County Health Department Seeks Budget Adjustment After Covid Vaccine Moves to Private Pay, Maintenance on Building Up Costs

By Benjamin Cox on February 15, 2024 at 6:11am

The two trees in this file photo have now since been taken down due to the June derecho. The Health Dept. had to pay to have them removed, with some of the costs filtering into the current fiscal year's budget.

Two county departments asked for budget adjustments Monday morning at the Morgan County Commissioners’ meeting.

The Morgan County Health Department had the biggest ask from the county, requesting an amount near $150,000 more than their anticipated budget.

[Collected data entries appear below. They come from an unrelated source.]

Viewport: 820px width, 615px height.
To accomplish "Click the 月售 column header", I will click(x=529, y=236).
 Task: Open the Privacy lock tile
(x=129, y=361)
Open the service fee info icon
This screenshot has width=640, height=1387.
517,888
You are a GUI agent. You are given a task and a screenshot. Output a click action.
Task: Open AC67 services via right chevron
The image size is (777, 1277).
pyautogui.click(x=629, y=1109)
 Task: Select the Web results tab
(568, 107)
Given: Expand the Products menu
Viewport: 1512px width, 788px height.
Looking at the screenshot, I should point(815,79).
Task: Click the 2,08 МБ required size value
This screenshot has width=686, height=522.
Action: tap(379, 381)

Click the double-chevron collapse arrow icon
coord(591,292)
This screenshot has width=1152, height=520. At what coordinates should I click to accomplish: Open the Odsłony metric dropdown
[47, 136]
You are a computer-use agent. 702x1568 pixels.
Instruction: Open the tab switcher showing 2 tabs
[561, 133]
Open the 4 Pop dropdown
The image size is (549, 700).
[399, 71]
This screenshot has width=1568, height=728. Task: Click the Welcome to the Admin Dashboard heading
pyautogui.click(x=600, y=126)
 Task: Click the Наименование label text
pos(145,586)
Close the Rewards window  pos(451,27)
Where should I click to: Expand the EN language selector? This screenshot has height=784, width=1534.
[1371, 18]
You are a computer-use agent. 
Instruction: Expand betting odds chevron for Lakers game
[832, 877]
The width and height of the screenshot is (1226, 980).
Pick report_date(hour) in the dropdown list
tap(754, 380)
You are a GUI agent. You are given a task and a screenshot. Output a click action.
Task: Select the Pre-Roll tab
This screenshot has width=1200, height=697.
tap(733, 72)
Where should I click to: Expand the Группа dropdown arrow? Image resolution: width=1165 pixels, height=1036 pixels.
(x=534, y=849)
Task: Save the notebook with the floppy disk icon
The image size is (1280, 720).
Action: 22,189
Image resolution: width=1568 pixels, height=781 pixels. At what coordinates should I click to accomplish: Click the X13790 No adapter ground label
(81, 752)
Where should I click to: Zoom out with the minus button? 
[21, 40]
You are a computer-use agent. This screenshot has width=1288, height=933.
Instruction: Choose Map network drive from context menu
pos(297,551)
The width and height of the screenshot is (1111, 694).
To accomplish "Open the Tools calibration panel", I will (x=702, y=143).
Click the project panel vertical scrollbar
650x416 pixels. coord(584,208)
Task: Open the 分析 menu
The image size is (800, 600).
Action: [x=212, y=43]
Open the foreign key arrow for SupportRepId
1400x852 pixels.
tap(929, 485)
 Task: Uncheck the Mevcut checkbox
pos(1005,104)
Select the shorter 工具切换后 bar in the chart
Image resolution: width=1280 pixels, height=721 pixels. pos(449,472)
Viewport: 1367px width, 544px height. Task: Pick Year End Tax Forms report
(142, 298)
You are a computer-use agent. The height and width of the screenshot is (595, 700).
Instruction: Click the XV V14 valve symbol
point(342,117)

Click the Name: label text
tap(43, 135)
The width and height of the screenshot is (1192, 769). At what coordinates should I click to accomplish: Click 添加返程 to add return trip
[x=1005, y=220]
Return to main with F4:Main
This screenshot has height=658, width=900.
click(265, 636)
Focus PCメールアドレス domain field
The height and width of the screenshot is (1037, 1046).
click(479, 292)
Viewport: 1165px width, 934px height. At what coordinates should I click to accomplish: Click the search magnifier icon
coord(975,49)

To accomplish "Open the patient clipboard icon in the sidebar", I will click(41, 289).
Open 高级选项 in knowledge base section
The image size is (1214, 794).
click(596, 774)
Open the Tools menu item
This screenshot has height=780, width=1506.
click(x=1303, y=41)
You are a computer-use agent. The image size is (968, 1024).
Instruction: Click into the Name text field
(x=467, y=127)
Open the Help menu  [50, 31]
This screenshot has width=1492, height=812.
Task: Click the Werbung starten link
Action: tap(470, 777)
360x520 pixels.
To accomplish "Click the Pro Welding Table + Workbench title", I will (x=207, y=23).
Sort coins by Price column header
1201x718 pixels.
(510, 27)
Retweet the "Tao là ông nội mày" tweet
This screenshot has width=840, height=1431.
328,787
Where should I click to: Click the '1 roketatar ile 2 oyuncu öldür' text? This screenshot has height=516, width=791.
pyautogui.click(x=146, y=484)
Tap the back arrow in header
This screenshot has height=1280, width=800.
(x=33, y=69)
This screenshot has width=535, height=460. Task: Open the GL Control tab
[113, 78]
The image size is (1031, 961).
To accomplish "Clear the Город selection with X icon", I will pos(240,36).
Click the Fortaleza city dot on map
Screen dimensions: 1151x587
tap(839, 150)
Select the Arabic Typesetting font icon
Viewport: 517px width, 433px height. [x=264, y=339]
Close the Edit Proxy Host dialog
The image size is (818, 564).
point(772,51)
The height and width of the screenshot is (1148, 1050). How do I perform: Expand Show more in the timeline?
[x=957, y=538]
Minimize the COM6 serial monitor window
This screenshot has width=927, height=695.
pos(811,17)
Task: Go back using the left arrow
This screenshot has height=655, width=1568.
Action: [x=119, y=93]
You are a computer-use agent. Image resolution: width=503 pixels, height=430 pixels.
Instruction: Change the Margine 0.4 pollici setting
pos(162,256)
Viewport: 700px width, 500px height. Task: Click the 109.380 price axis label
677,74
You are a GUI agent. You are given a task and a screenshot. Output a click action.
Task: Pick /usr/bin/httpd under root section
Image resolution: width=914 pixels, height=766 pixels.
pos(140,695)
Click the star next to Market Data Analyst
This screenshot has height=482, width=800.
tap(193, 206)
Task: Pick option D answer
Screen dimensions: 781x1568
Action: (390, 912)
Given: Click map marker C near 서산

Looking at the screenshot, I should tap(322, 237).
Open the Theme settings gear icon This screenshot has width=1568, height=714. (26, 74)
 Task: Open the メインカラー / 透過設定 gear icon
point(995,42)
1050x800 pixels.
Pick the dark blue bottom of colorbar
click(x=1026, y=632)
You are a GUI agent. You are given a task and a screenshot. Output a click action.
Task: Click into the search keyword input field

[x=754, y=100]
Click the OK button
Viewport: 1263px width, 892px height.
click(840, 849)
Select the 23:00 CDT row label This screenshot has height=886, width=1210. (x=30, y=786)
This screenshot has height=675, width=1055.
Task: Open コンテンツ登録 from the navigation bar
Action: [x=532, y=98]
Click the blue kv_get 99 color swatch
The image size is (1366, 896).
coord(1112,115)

Health Department Administrator Dale Bainter said it was a shift on the way the Covid-19 vaccine was billed and distributed, which started this past Fall: “During the emergency declaration and through the federal government and then to the state governments, the Covid vaccine in the rush to get it out and make it available during the pandemic was always provided to those that administered the vaccine free of charge. As we have moved to the next stage of our response to Covid, it has become a traditional private pay vaccine similar to when we would buy flu vaccine, pneumonia vaccine annually. We purchase that from a pharmaceutical company and get it directly, so we no longer have those vaccines provided to us, we have to purchase them before we administer them to the public.”

Bainter says that the Covid vaccine’s cost at the Health Department will be determined by the individual patient’s insurance and their co-pay. Bainter says that they’ve already administered over 100 doses during this year’s flu season under the private pay system. As a part of the total budget increase request, the vaccine purchase amounts for about $123,000 of the adjustment they were requesting.

Bainter says the remaining $27,000 is due to leftover clean up from the June derecho and contractual maintenance on their current building: “When we purchased the building, we had met with some local HVAC contractors and we were a little prepared for this. They had said there had been some deferred maintenance on the building. Any time you defer maintenance, it’s going to come back to bite you. So, these extreme temperature changes, they really identified some needs that we needed to address. We’ve been able to address those. Fortunately, the building is so well constructed and it has a great thermal mass. These things needed to be done but we are still in a great place with that building.”

Bainter told the commissioners that coils had to be drilled into on one of the HVAC units on one end of the building to discover the temperature fluctuation issue. The coils were determined to be clogged significantly and were blown out and cleaned and sealed back up. Bainter says that the units should operate to properly heat and cool the building with proper maintenance for a very long time now.

The other department that had a positive adjustment was the Public Defender’s Office. The office received one-time grant money totaling more than $90,000 to this year’s budget revenues. As a result of the grant, the public defender’s office will have a balanced budget for their office at the end of the fiscal year.